IEEE Open J Eng Med Biol. 2023 Jan 27;5:396-403. doi: 10.1109/OJEMB.2023.3240280. eCollection 2024.
As an essential human-machine interactive task, emotion recognition has become an emerging area over the decades. Although previous attempts to classify emotions have achieved high performance, several challenges remain open: 1) How to effectively recognize emotions using different modalities remains challenging. 2) Due to the increasing amount of computing power required for deep learning, how to provide real-time detection and improve the robustness of deep neural networks is important. In this paper, we propose a deep learning-based multimodal emotion recognition (MER) called Deep-Emotion, which can adaptively integrate the most discriminating features from facial expressions, speech, and electroencephalogram (EEG) to improve the performance of the MER. Specifically, the proposed Deep-Emotion framework consists of three branches, i.e., the facial branch, speech branch, and EEG branch. Correspondingly, the facial branch uses the improved GhostNet neural network proposed in this paper for feature extraction, which effectively alleviates the overfitting phenomenon in the training process and improves the classification accuracy compared with the original GhostNet network. For work on the speech branch, this paper proposes a lightweight fully convolutional neural network (LFCNN) for the efficient extraction of speech emotion features. Regarding the study of EEG branches, we proposed a tree-like LSTM (tLSTM) model capable of fusing multi-stage features for EEG emotion feature extraction. Finally, we adopted the strategy of decision-level fusion to integrate the recognition results of the above three modes, resulting in more comprehensive and accurate performance.

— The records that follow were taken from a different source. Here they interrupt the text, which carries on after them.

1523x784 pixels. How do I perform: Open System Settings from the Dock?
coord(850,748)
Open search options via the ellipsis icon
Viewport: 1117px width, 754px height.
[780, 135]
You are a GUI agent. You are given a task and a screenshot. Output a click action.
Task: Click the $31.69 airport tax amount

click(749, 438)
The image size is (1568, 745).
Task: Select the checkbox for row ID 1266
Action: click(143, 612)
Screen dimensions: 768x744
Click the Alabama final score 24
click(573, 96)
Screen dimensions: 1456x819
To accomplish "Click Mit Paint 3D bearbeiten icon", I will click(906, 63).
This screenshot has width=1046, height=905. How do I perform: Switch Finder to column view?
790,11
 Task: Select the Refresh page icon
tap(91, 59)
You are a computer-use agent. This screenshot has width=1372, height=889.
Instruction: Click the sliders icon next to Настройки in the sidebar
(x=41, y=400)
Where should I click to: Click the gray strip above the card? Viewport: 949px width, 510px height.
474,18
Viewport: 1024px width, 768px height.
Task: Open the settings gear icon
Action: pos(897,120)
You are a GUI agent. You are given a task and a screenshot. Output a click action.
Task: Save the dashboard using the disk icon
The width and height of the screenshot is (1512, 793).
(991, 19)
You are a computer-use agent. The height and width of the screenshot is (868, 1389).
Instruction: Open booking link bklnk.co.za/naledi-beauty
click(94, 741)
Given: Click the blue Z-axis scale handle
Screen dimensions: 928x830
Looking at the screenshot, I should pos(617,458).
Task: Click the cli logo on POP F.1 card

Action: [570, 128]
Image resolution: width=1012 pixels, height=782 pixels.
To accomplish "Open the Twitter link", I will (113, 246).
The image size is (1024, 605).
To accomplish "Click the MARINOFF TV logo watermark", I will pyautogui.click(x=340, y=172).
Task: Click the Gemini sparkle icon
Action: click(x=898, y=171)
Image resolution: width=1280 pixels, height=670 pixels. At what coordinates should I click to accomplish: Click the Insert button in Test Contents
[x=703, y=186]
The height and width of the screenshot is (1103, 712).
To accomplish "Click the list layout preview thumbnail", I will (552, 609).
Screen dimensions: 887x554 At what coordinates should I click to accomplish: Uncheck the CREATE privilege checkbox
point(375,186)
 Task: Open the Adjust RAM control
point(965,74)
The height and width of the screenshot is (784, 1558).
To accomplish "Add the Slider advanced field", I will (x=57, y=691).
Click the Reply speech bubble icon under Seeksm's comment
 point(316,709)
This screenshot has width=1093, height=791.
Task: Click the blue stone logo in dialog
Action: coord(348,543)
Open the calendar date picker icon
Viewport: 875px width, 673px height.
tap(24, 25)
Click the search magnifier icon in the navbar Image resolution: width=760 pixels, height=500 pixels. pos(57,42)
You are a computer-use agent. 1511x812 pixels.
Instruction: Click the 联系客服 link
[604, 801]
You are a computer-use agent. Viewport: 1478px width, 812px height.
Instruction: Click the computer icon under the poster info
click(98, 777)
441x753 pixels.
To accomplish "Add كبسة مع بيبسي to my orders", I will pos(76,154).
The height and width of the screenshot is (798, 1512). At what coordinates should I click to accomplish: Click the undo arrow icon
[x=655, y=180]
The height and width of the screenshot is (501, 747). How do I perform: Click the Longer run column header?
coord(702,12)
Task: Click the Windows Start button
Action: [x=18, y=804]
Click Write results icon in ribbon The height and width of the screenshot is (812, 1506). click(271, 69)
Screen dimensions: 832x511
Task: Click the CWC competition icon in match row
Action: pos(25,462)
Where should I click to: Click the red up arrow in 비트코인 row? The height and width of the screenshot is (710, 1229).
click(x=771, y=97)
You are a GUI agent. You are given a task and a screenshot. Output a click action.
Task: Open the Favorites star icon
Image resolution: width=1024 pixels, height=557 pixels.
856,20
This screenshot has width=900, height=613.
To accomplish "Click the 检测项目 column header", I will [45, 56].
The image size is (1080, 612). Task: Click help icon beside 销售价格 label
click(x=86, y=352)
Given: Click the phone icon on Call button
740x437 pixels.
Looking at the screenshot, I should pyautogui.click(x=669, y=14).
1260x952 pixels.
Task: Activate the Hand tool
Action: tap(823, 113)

Extensive experiments on the CK+, EMO-DB, and MAHNOB-HCI datasets have demonstrated the advanced nature of the Deep-Emotion method proposed in this paper, as well as the feasibility and superiority of the MER approach.
作为一项重要的人机交互任务,情感识别在过去几十年中已成为一个新兴领域。尽管先前对情感进行分类的尝试取得了很高的性能,但仍存在一些挑战:1)如何使用不同模态有效地识别情感仍然具有挑战性。2)由于深度学习所需的计算能力不断增加,如何提供实时检测并提高深度神经网络的鲁棒性很重要。在本文中,我们提出了一种基于深度学习的多模态情感识别(MER)方法,称为深度情感(Deep-Emotion),它可以自适应地整合来自面部表情、语音和脑电图(EEG)的最具区分性的特征,以提高MER的性能。具体而言,所提出的深度情感框架由三个分支组成,即面部分支、语音分支和EEG分支。相应地,面部分支使用本文提出的改进的GhostNet神经网络进行特征提取,与原始GhostNet网络相比,它有效地缓解了训练过程中的过拟合现象并提高了分类准确率。对于语音分支的工作,本文提出了一种轻量级全卷积神经网络(LFCNN),用于高效提取语音情感特征。关于EEG分支的研究,我们提出了一种能够融合多阶段特征的树状长短期记忆网络(tLSTM)模型,用于EEG情感特征提取。最后,我们采用决策级融合策略来整合上述三种模式的识别结果,从而获得更全面、准确的性能。在CK+、EMO-DB和MAHNOB-HCI数据集上进行的大量实验证明了本文提出的深度情感方法的先进性,以及MER方法的可行性和优越性。